Palestinian militant (1936–2021)

Mahmoud Bakr Hijazi (محمود بكر حجازي; 1936 – 22 March 2021) was a Palestinian militant and one of the earliest guerrilla fighters of Fatah. In 1965, he became the first Fatah member to be captured by Israel. He was released on 17 April 1971 following a prisoner exchange between Israel and Fatah. 17 April was chosen by the Palestinian National Council as Palestinian Prisoner's Day in 1974 to commemorate Palestinian prisoners detained in Israel without charge to be released.

== Biography ==
Mahmoud Bakr Hijazi was born in Jerusalem in 1936 when the city was under British rule. He had six children, including three males and three females.

On 17 January 1965, Hijazi and six other Fatah guerrillas used explosives to destroy a highway bridge and blow up the Nehusha Water Institute near Beit Jibrin in the Hebron district, which Israeli forces were using as a main passageway.

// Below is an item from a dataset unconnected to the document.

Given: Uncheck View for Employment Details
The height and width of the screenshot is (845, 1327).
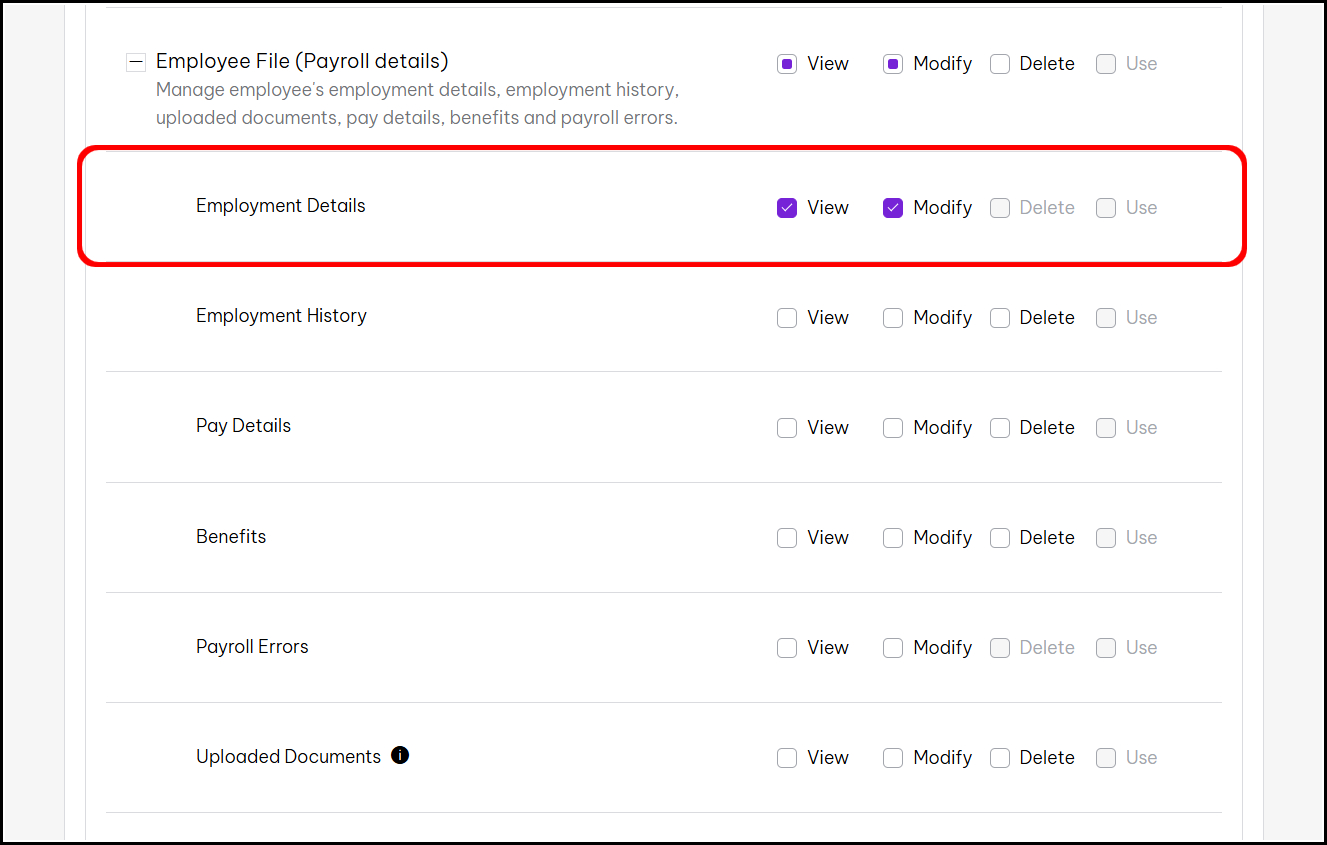Looking at the screenshot, I should point(787,208).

Following this, he secured the retreat of his fellow guerrillas and fended off Israeli troops that had surrounded him. Hijazi killed 20 Israeli soldiers before being wounded and captured.

Hijazi was incarcerated in Ayalon Prison in Ramla and was sentenced to death, but his death sentence eventually turned to a 30-year prison sentence. The Israel Prison Service allegedly attempted to assassinate him on numerous occasions through food poisoning. On 17 April 1971, Hijazi was released to Lebanon in exchange for a 59-year-old Israeli nightwatchman named Shmuel Rozenvasser who had been captured by Fatah on 1 January 1970. The date of his release was set as Palestinian Prisoner's Day in 1974 by the Palestinian National Council.

Hijazi died due to an illness on 22 March 2021.